Work required
Repeat every record exactly as given.

***** Input data

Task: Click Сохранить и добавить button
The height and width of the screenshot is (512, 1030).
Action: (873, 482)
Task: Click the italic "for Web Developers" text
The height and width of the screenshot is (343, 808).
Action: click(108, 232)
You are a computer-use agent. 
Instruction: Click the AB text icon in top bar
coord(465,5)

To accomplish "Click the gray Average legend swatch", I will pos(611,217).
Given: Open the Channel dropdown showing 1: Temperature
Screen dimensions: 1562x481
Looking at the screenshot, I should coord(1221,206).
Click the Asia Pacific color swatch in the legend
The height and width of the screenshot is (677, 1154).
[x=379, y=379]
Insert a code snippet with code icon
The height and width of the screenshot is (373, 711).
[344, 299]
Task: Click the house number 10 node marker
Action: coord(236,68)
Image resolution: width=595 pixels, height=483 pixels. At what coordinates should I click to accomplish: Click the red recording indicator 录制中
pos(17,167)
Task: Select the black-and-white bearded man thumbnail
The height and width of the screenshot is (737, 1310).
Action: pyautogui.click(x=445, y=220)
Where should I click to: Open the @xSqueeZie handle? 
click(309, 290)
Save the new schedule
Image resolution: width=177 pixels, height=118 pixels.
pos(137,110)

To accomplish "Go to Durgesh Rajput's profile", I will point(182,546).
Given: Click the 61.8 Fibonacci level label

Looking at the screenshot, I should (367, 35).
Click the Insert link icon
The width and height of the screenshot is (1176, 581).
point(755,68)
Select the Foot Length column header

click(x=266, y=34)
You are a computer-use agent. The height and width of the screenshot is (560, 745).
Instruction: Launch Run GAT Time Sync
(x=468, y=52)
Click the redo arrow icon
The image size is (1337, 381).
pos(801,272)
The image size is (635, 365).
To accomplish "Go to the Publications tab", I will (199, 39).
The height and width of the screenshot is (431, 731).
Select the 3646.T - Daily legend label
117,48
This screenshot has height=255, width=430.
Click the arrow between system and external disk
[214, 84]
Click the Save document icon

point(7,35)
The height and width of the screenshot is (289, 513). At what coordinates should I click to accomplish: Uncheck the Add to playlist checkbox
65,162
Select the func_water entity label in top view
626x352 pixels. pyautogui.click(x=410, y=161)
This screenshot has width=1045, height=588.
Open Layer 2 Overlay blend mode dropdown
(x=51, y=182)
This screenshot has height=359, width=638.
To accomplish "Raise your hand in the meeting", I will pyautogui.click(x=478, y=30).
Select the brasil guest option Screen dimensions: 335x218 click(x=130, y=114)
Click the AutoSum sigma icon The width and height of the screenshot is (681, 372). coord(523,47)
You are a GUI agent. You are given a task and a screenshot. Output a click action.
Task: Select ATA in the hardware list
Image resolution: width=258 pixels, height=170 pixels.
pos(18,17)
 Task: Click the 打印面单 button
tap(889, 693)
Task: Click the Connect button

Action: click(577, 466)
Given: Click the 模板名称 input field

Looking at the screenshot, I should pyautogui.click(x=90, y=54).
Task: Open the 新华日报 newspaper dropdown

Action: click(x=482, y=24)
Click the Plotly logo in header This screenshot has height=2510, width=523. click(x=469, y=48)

**********

Written response
Task: Click Сохранить и добавить button
The height and width of the screenshot is (512, 1030).
Action: (873, 482)
Task: Click the italic "for Web Developers" text
The height and width of the screenshot is (343, 808).
Action: click(108, 232)
You are a computer-use agent. 
Instruction: Click the AB text icon in top bar
coord(465,5)

To accomplish "Click the gray Average legend swatch", I will pos(611,217).
Given: Open the Channel dropdown showing 1: Temperature
Screen dimensions: 1562x481
Looking at the screenshot, I should coord(1221,206).
Click the Asia Pacific color swatch in the legend
The height and width of the screenshot is (677, 1154).
[x=379, y=379]
Insert a code snippet with code icon
The height and width of the screenshot is (373, 711).
[344, 299]
Task: Click the house number 10 node marker
Action: coord(236,68)
Image resolution: width=595 pixels, height=483 pixels. At what coordinates should I click to accomplish: Click the red recording indicator 录制中
pos(17,167)
Task: Select the black-and-white bearded man thumbnail
The height and width of the screenshot is (737, 1310).
Action: pyautogui.click(x=445, y=220)
Where should I click to: Open the @xSqueeZie handle? 
click(309, 290)
Save the new schedule
Image resolution: width=177 pixels, height=118 pixels.
pos(137,110)

To accomplish "Go to Durgesh Rajput's profile", I will point(182,546).
Given: Click the 61.8 Fibonacci level label

Looking at the screenshot, I should (367, 35).
Click the Insert link icon
The width and height of the screenshot is (1176, 581).
point(755,68)
Select the Foot Length column header

click(x=266, y=34)
You are a computer-use agent. The height and width of the screenshot is (560, 745).
Instruction: Launch Run GAT Time Sync
(x=468, y=52)
Click the redo arrow icon
The image size is (1337, 381).
pos(801,272)
The image size is (635, 365).
To accomplish "Go to the Publications tab", I will (199, 39).
The height and width of the screenshot is (431, 731).
Select the 3646.T - Daily legend label
117,48
This screenshot has height=255, width=430.
Click the arrow between system and external disk
[214, 84]
Click the Save document icon

point(7,35)
The height and width of the screenshot is (289, 513). At what coordinates should I click to accomplish: Uncheck the Add to playlist checkbox
65,162
Select the func_water entity label in top view
626x352 pixels. pyautogui.click(x=410, y=161)
This screenshot has width=1045, height=588.
Open Layer 2 Overlay blend mode dropdown
(x=51, y=182)
This screenshot has height=359, width=638.
To accomplish "Raise your hand in the meeting", I will pyautogui.click(x=478, y=30).
Select the brasil guest option Screen dimensions: 335x218 click(x=130, y=114)
Click the AutoSum sigma icon The width and height of the screenshot is (681, 372). coord(523,47)
You are a GUI agent. You are given a task and a screenshot. Output a click action.
Task: Select ATA in the hardware list
Image resolution: width=258 pixels, height=170 pixels.
pos(18,17)
 Task: Click the 打印面单 button
tap(889, 693)
Task: Click the Connect button

Action: click(577, 466)
Given: Click the 模板名称 input field

Looking at the screenshot, I should pyautogui.click(x=90, y=54).
Task: Open the 新华日报 newspaper dropdown

Action: click(x=482, y=24)
Click the Plotly logo in header This screenshot has height=2510, width=523. click(x=469, y=48)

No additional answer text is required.